Security Log 001
> Backdoor in Telia backend controlling home routers in Lithuania
Multiple vulnerabilities had been discovered in a backend service that can control user’s home router (and for example change its wi-fi password). Not only Telia can read your wi-fi password in a plaintext, but the connection between the router and the backend is flawed. It uses deprecated libraries and protocols that are not secure anymore. When the router connects to the backend, it does not check the server fingerprint or does nothing else to detect a MITM attack. It even utilizes a hardcoded password to make the connection.
As the researcher reported on the linked site, Telia’s answer seems to almost threaten the researcher for reporting these bugs. As of now (June 2020, 9 months after reporting those issues to Telia), none of these problems were solved.

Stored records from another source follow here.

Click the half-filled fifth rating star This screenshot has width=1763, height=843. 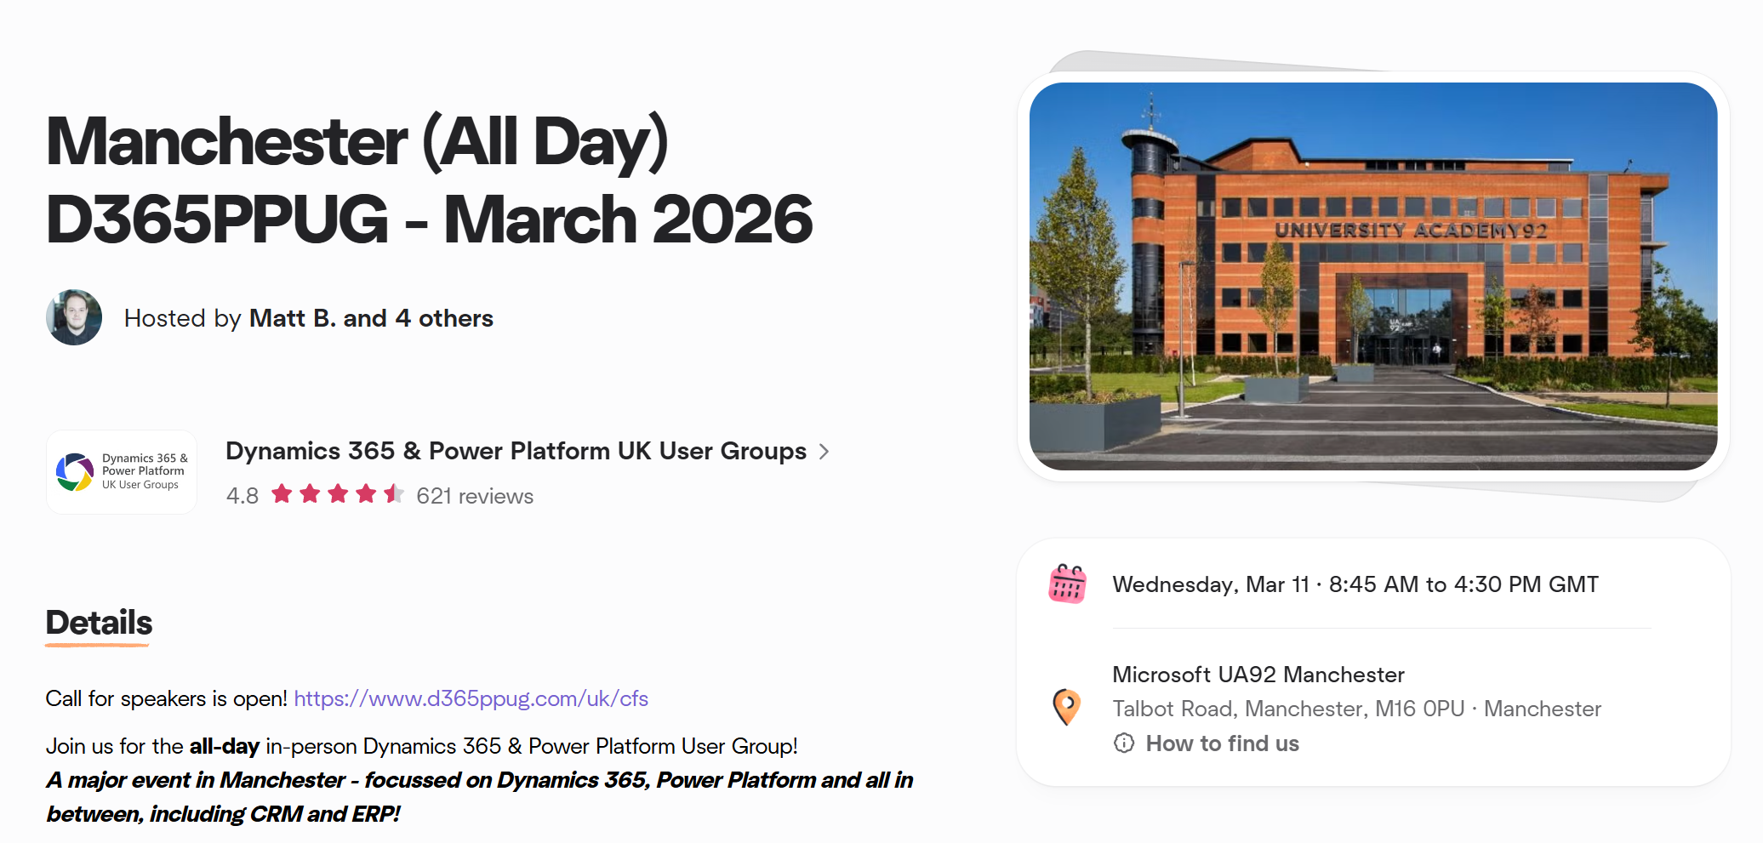393,494
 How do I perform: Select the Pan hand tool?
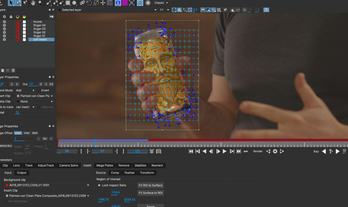click(33, 3)
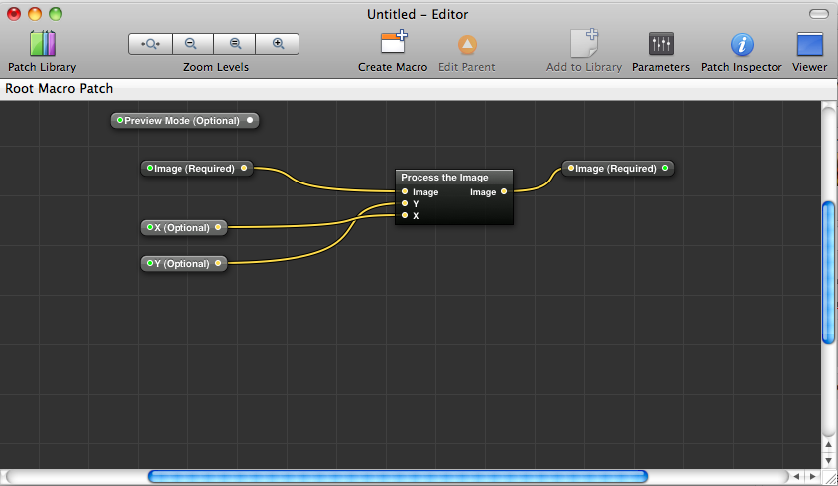Viewport: 838px width, 486px height.
Task: Click the scroll down arrow
Action: tap(829, 459)
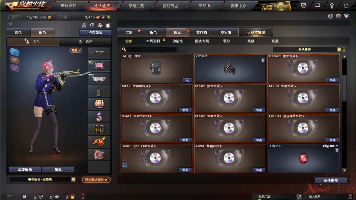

> Mozila and Chromium browsers will enforce 398-day validity for certificates
Certificates issued after 01 September 2020 will have to have a maximum validity time of 398 days. If they will be issued with a longer validity time, browsers will consider them misissued, therefore not valid.
At least in Firefox, this behavior will only apply to certificates, for which their root certificates were added to the browsers by the browser’s developers, therefore it won’t affect self-signed certificates used within intranets [1].
> Ata Hakçıl password lists and their analysis
Computer engineer Ata Hakçıl is conducting a research of quiet long password list. The password lists can be found on Github. But the valuable work is their statistical analysis. How many passwords use special characters, how many passwords end with a digit. In his research he found that only 8.83% of passwords from his wordlist are unique. There is also a comparison of his wordlists and the famous rockyou.txt list. Definitely worth your time going through the data.
> Information leakage in SSH clients can draw attention of attackers
Leakage in the initial key exchange message of the SSH protocol can draw attention of potential attackers to commit a MITM attack, because they can detect whether the client stores a host key for a target server. When SSH client connects to a server for the first time, it ask a user to confirm server fingerprint match, then stores it and rechecks on every connection. If it does not match, client warns the user that the fingerprint does not match. The attacker will therefore know whether the client asks the user to check the fingerprint and because a lot of users do not check the fingerprint, it can lead to a successful MITM attack.